## SUPPLIED INFORMATION

** begin **

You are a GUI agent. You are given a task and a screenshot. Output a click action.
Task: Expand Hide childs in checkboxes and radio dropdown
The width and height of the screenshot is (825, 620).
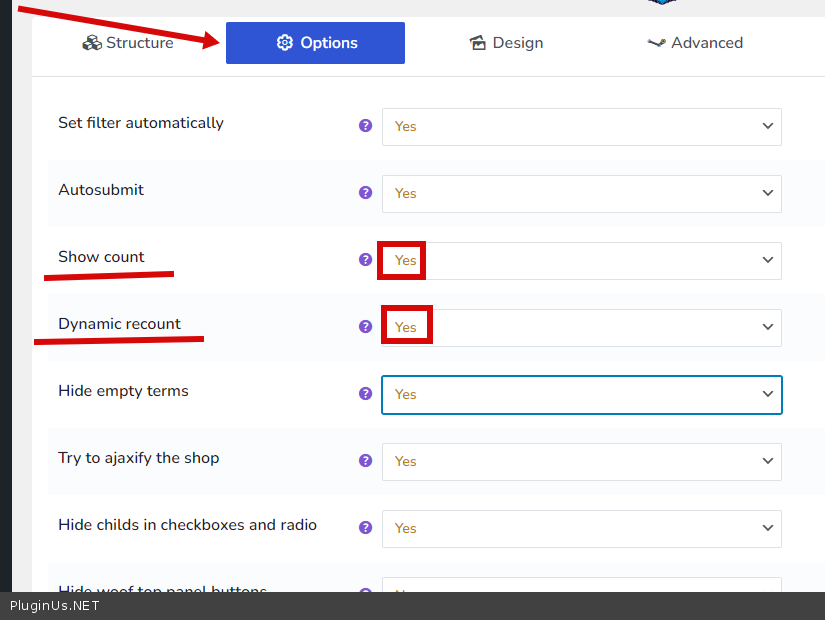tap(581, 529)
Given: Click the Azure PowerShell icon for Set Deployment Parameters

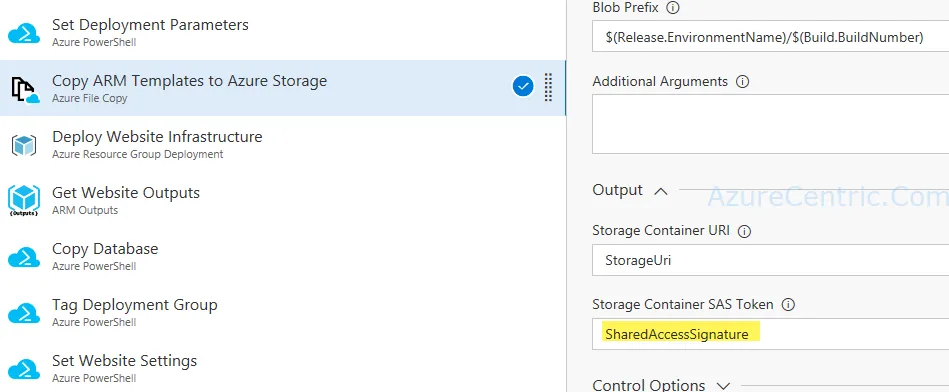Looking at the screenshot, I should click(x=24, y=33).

** end **
** begin **

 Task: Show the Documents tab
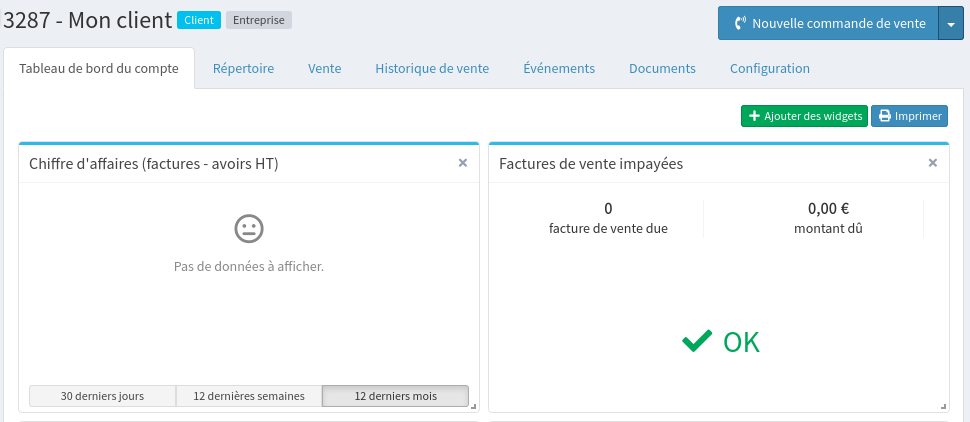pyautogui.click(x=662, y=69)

** end **

Rewrite the rows from the line containing "You are a GUI" down to the line containing "Looking at the", substituting "menu" for "dropdown" and changing nothing else. Leave the pictures out of your answer.

## WRITTEN RESPONSE
You are a GUI agent. You are given a task and a screenshot. Output a click action.
Task: Expand Hide childs in checkboxes and radio menu
The width and height of the screenshot is (825, 620).
tap(581, 529)
Given: Click the Azure PowerShell icon for Set Deployment Parameters

Looking at the screenshot, I should click(x=24, y=33).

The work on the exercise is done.